How we cite our quotes: (Paragraph)
Quote #1
It was as lonely as could be; and there is this peculiarity in such a solitude, that the traveler knows not who may be concealed by the innumerable trunks and the thick boughs overhead; so that, with lonely footsteps, he may yet be passing through an unseen multitude. (8)
We get it: the woods are creepy. Trees look like witches; normal night noises sound like creepy devils coming out to get you. The point here is that Hawthorne is setting us up for confusion. Just like Brown, the dark woods are confusing our sense of truth and fiction.
Quote #2
"There may be a devilish Indian behind every tree," said Goodman Brown, to himself; and he glanced fearfully behind him, as he added, "What if the devil himself should be at my very elbow!"

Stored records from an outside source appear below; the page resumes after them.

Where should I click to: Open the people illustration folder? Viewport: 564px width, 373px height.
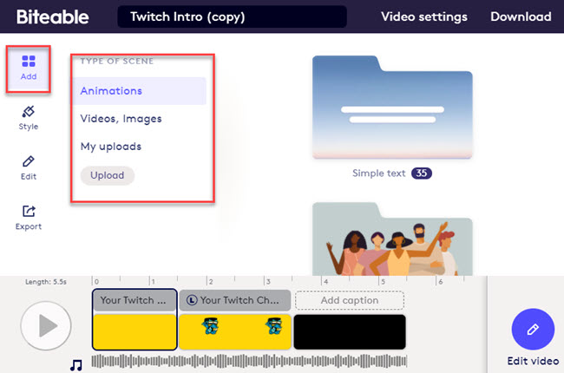tap(392, 239)
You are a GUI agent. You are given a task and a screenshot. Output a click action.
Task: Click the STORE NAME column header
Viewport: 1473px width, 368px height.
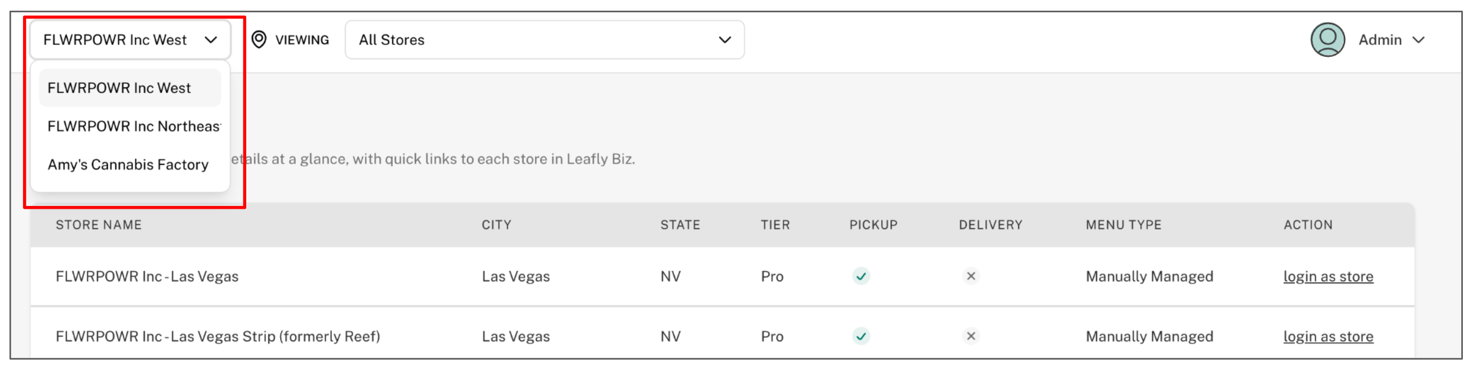coord(98,225)
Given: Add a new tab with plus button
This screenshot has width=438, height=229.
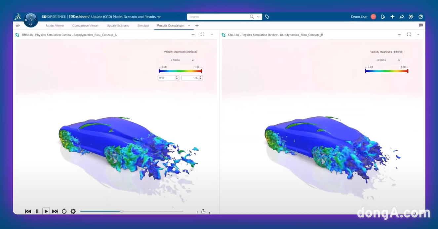Looking at the screenshot, I should 197,25.
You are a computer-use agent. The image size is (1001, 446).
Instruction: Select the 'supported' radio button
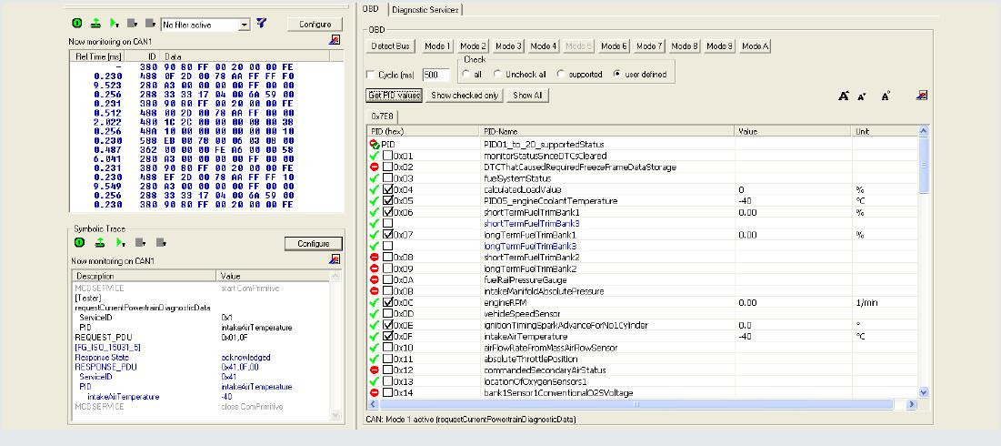tap(561, 75)
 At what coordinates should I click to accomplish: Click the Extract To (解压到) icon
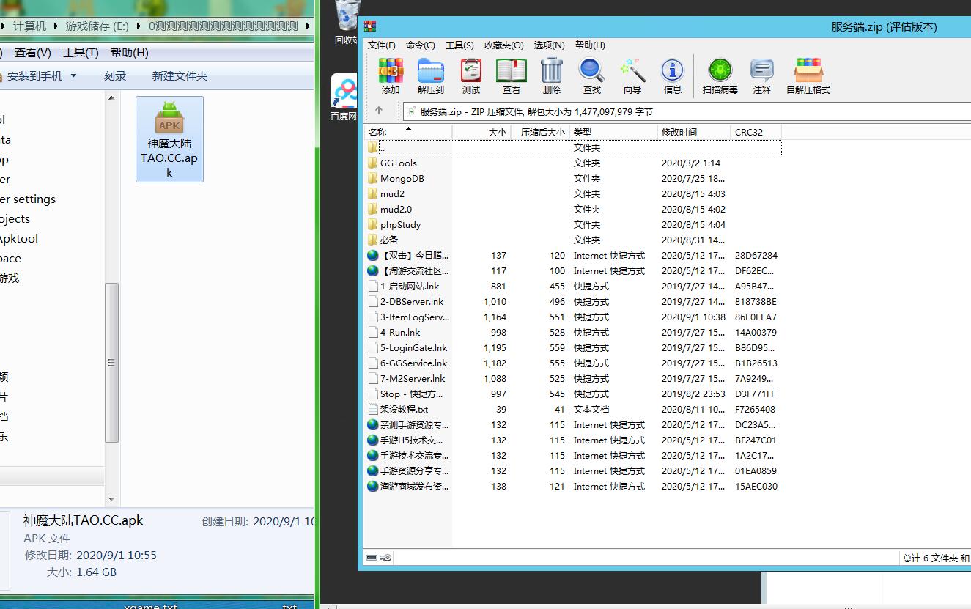(430, 76)
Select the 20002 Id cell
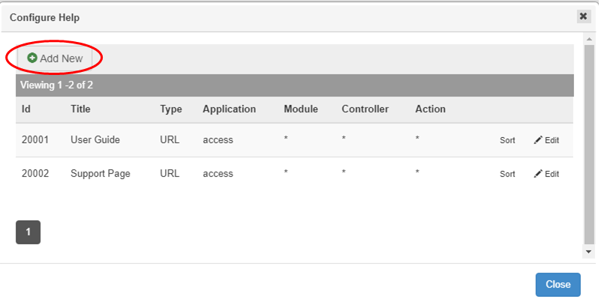This screenshot has width=604, height=302. pos(35,173)
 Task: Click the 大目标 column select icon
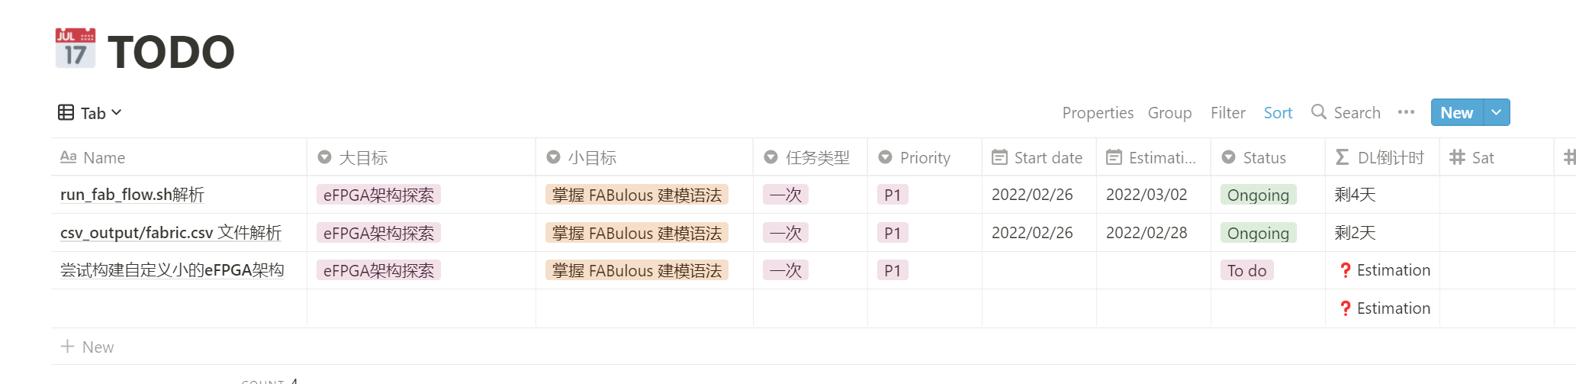click(x=324, y=157)
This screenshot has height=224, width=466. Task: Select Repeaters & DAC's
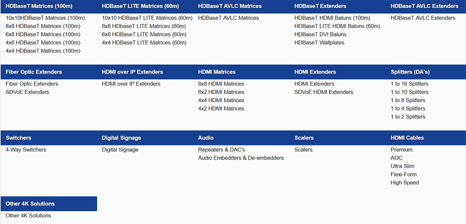pos(222,150)
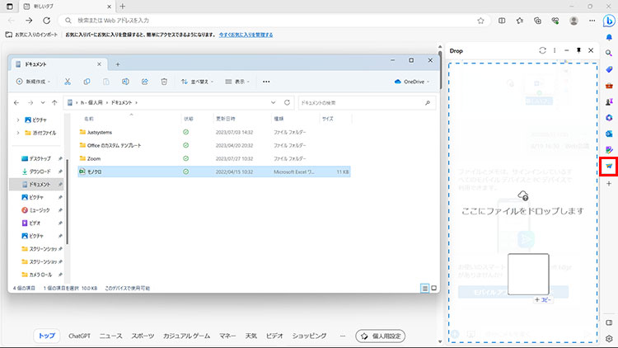Screen dimensions: 618x348
Task: Select the Zoom folder in the file list
Action: pos(94,158)
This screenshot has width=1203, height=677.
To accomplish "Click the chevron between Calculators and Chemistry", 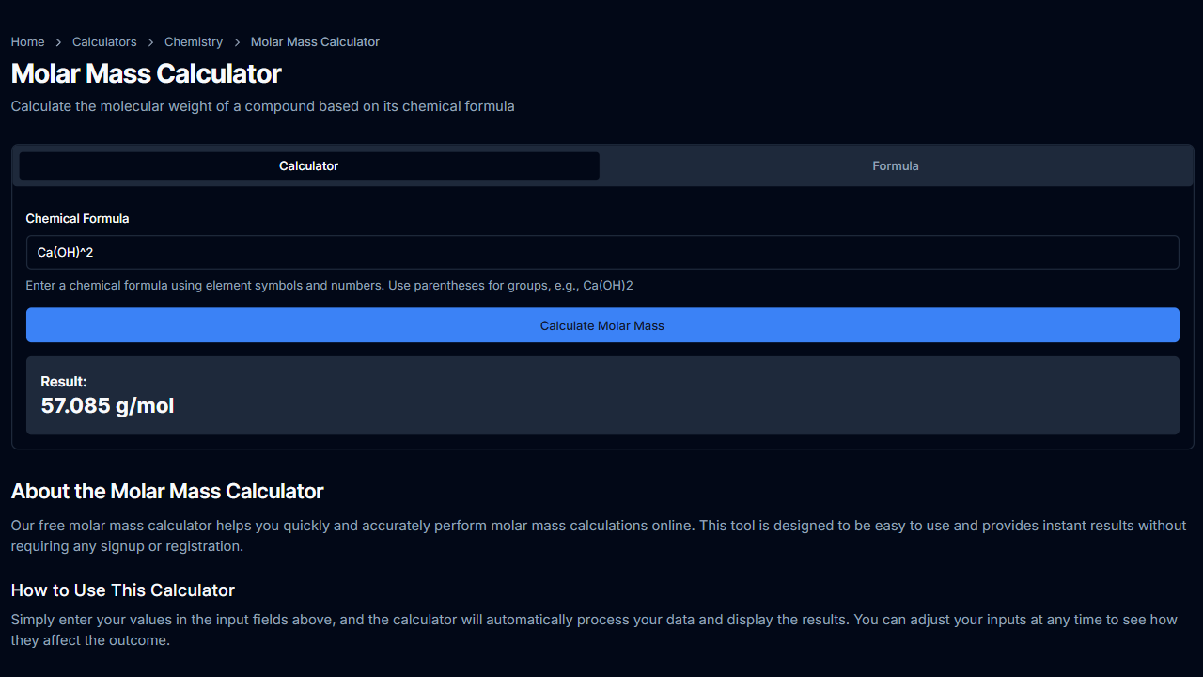I will click(x=150, y=42).
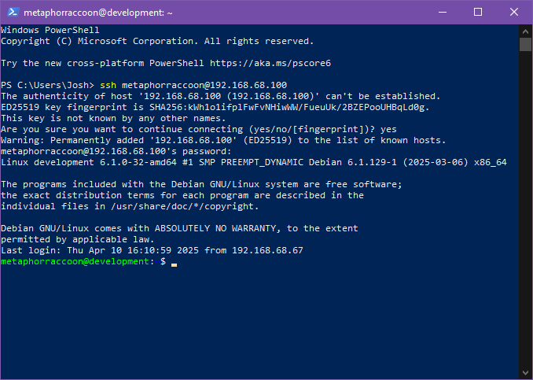Click the window title text metaphorraccoon@development
The width and height of the screenshot is (533, 380).
point(98,13)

Young Goodman Brown's idea that "there may be a devilish Indian behind every tree" is probably not strictly accurate. But it sure lets us know that his fear and anxiety are real—and that his imagination is probably over-active.
Quote #3
So saying, he threw it down at her feet, where, perhaps, it assumed life, being one of the rods which its owner had formerly lent to the Egyptian magi. Of this fact, however, Goodman Brown could not take cognizance. He had cast up his eyes in astonishment, and, looking down again, beheld neither Goody Cloyse nor the serpentine staff, but his fellow-traveller alone, who waited for him as calmly as if nothing had happened. (35-36)
So: is the staff alive or not? Is Goody Cloyse there, or not? We don't know. Instead of giving a more reliable viewpoint than young Goodman Brown's, the narrator actually deepens the story's sense of uncertainty and ambiguity.